В это время в комнату ворвался какой-то человек в оранжевой куртке и не обращая внимания на занятость людей, бросил перед человеком, которого, как выяснилось, звали Стас, пачку фотографий.
- Вот уроды. Посмотри. Это что за фото? Ты кого нанял собирать портфолио?
Ответственный за имидж Стас бегло осмотрел фотографии, развел руками и также небрежно как его партнер, бросил фотографии на стол. При этом театрально опустил голову.
Командор, взглянув на инцидент, улыбнулся и, снова уставившись в книгу, бросил в сторону гостей:
- Вы не обращайте внимания. Это не конфликт.
Тут позвали фотографа Василия. Вошел худой рыжеватый человек.
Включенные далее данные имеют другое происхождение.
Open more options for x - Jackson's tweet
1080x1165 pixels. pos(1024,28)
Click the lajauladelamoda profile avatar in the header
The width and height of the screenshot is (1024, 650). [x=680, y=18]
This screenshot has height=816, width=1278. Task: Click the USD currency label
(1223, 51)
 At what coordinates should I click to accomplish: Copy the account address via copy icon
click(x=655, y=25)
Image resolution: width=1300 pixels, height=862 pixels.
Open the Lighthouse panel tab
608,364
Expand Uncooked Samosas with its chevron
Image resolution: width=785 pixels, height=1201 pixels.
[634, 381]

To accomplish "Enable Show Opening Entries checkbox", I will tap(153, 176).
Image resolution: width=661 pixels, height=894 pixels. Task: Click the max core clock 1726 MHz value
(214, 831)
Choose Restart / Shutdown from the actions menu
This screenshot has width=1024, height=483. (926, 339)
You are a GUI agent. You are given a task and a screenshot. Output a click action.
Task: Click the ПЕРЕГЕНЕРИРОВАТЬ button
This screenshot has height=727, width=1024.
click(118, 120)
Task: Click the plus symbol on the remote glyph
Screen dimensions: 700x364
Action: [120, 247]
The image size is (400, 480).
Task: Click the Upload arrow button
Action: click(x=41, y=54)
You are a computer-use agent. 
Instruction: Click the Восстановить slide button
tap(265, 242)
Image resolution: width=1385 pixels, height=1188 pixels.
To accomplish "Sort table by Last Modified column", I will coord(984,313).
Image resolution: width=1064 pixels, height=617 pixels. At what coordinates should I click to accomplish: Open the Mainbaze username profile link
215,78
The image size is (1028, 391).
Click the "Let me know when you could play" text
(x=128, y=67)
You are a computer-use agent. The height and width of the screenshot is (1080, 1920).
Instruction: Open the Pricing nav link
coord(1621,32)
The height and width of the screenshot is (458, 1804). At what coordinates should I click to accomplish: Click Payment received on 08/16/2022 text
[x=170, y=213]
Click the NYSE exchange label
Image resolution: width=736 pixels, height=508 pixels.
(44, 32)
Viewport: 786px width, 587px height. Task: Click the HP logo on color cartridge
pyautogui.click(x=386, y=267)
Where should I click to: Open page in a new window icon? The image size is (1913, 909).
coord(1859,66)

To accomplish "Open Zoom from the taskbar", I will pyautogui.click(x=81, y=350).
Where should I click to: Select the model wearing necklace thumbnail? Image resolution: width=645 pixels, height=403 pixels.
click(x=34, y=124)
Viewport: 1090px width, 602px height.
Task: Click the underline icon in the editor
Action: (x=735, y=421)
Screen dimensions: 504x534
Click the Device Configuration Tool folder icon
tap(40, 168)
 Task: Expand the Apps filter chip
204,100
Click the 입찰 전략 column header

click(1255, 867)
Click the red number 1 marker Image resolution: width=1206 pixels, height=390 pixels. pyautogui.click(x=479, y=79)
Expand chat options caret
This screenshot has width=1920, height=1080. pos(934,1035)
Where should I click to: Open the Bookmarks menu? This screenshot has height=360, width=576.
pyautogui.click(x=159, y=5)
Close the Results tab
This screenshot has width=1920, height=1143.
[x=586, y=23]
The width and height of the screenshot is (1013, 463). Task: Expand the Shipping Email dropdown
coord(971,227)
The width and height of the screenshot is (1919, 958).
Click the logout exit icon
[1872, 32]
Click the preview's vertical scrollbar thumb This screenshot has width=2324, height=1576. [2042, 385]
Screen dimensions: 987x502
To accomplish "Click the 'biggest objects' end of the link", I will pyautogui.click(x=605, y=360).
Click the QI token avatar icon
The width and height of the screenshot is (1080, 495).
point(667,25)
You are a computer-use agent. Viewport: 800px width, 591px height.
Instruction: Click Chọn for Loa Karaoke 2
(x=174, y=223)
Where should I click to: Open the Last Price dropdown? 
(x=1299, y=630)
- Ну, нельзя, снимать для рекламной продукции так, как на паспорт – горячился Стас. - Это не съемка в застенках МВД и не на загранпаспорт. Это кандидат, который должен нравиться людям. Есть принцип – у головы должен быть легкий наклон. И почему герой не за столом, и в руке нет карандаша?
Егор мне шепнул, что их можно понять, фотки уже отнесли в типографию и придется выбрасывать целый тираж листовочного материала, стоящего кучу денег.
- Ну, нельзя так тупо, - продолжал горячиться Стас. - Герой так не выглядит. Ты в церковь, б…ь, ходил когда-нибудь?
Я открыл рот, Егор снова лечил меня – «у интеллигенции не принято осуждать мат». Теперь уже я с удивлением смотрел на Егора.
- Ну, ходил в церковь, - ответил рыжий.
- Ты богоматерь видел на иконах?
- Ну, видел.
- Ну-ка вспомни. Она что на тебя смотрит перпендикулярно?
- Как перпендикулярно?
- Перпендикуляр, это как дерево растет, вертикально к земле. Оно растет перпендикулярно земле. Помнишь на иконе этот небольшой наклон. Градусов шесть.
- У-гу. Шесть градусов. Как Бочкарев?
Стас упал отвесно на диван и приглушенно орал в подушку подлокотника.
- Ну не крепость богоматери, твою мать. А наклон матери?
- А кто ее нагнул? – Рыжий, конечно, придурялся. Олыкайнен почувствовал, что ему тоже весело. Его поразила в себе такая быстрая смена чувств.
- Рыжий, действительно, сходи в церковь. Посмотри внимательно на лики святых. Они же с наклоном небольшим, чуть заметным. Наклон – это движение к людям. Это участие. А вертикальное положение ты найдешь у Христа. Вертикальное положение это суд. Наш герой пришел с просьбой служить людям, а не судить и казнить их.
Оба-на, - восхитился Олыкайнен, - какие тут тексты. Только здесь Светлана заметила приход Аникиты.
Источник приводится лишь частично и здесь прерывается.